*STATED TASK*: List each line in the items below that contains the word "green", copying every such line in full.

___ INPUT DATA ___

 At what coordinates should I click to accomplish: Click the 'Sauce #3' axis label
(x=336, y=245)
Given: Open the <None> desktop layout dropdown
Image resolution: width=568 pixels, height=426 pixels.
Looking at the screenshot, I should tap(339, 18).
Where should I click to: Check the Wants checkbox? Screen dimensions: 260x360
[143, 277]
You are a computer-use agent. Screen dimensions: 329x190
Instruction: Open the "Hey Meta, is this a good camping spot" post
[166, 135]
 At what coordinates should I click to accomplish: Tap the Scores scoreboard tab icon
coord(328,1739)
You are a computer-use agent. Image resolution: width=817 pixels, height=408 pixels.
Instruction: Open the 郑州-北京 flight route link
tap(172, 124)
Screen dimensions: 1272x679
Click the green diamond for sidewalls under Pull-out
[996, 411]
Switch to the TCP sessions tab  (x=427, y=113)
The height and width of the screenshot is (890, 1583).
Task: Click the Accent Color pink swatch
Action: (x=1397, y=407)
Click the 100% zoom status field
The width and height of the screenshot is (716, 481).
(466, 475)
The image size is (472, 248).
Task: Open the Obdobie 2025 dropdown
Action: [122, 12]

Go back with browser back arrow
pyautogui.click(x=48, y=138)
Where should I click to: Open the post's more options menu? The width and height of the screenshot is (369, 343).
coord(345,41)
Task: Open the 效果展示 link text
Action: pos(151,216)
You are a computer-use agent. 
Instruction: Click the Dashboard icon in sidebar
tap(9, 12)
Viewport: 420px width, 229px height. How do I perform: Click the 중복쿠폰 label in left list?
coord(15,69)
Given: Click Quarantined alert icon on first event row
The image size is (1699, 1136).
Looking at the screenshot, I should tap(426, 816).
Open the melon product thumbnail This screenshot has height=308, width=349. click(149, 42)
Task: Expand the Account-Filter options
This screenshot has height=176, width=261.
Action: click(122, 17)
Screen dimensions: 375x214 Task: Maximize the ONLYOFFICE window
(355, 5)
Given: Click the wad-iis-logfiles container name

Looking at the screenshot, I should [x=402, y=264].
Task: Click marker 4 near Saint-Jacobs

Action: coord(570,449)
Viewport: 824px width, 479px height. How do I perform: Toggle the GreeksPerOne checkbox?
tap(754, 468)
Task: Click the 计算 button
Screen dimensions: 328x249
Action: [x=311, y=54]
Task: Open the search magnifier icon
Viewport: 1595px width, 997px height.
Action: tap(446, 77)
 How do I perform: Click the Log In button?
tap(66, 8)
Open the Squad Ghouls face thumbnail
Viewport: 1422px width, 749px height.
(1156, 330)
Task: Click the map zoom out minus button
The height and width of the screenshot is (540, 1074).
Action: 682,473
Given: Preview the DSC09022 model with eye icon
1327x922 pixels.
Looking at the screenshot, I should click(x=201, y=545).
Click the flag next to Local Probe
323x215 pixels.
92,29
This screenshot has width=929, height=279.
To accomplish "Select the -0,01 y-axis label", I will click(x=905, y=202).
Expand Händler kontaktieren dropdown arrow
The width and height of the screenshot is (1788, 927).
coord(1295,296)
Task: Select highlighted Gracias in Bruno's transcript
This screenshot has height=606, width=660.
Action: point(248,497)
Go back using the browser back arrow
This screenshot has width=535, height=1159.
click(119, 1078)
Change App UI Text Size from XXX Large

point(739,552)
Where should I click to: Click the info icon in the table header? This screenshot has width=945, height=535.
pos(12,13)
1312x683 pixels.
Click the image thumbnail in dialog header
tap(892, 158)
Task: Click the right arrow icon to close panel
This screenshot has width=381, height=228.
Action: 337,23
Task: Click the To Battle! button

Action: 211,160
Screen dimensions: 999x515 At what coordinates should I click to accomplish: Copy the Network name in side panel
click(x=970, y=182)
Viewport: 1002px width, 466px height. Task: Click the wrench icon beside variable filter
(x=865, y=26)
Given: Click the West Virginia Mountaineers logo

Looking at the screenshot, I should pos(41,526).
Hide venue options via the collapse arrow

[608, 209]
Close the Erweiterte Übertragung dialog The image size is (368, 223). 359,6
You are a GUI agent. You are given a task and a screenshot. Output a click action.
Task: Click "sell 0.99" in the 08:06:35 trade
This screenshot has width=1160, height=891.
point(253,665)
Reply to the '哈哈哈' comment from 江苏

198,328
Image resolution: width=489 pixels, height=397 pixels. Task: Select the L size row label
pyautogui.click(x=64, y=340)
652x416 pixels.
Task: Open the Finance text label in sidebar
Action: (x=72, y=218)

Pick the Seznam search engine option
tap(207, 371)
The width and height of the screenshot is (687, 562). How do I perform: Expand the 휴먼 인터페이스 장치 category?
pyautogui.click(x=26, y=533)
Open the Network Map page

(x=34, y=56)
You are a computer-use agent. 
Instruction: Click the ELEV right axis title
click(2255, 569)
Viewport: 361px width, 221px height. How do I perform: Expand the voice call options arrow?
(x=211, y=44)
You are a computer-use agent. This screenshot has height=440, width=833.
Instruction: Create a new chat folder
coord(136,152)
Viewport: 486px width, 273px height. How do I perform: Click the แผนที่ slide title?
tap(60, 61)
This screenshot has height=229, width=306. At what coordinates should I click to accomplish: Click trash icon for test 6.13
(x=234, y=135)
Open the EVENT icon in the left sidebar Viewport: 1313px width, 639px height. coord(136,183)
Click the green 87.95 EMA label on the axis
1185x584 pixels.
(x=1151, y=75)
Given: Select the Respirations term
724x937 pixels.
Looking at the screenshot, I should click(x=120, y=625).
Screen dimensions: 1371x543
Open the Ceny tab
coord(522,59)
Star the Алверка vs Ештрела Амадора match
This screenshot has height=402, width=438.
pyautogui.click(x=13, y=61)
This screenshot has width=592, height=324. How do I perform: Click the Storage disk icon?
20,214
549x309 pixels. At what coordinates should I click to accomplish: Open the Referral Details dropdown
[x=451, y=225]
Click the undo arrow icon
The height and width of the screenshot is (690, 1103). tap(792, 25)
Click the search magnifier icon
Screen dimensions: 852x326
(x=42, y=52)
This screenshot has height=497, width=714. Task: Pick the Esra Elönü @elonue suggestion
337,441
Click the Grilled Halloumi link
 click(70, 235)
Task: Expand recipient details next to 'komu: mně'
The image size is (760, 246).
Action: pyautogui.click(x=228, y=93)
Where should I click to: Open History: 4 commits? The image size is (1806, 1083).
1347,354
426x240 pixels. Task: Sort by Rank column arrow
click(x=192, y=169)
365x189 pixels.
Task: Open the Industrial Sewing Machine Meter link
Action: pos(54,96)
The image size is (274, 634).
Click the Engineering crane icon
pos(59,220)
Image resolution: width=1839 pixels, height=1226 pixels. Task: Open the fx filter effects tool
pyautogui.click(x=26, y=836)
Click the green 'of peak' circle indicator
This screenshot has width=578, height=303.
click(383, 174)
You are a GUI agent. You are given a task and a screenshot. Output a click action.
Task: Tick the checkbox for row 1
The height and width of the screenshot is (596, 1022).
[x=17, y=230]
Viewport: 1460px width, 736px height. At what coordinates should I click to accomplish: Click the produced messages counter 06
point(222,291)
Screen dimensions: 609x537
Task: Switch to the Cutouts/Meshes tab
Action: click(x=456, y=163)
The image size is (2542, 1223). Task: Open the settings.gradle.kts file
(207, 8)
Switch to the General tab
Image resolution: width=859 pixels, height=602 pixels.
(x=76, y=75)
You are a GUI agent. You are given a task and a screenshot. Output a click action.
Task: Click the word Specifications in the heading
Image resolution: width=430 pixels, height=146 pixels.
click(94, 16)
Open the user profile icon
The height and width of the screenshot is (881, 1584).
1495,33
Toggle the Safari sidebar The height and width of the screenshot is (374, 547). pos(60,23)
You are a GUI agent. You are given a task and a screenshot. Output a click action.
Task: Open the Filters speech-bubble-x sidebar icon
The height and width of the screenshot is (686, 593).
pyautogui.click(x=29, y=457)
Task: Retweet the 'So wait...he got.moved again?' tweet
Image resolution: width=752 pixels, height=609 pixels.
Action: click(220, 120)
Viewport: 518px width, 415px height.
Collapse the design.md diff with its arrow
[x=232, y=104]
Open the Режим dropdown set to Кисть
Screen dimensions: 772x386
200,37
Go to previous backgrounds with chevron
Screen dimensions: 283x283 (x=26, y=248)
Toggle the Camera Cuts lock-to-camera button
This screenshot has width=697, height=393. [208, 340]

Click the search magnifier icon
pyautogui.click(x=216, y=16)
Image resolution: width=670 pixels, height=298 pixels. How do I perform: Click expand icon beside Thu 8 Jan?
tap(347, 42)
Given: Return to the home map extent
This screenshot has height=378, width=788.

___

*EXERCISE ANSWER*:
Click the green diamond for sidewalls under Pull-out
Click the green 87.95 EMA label on the axis
Click the green 'of peak' circle indicator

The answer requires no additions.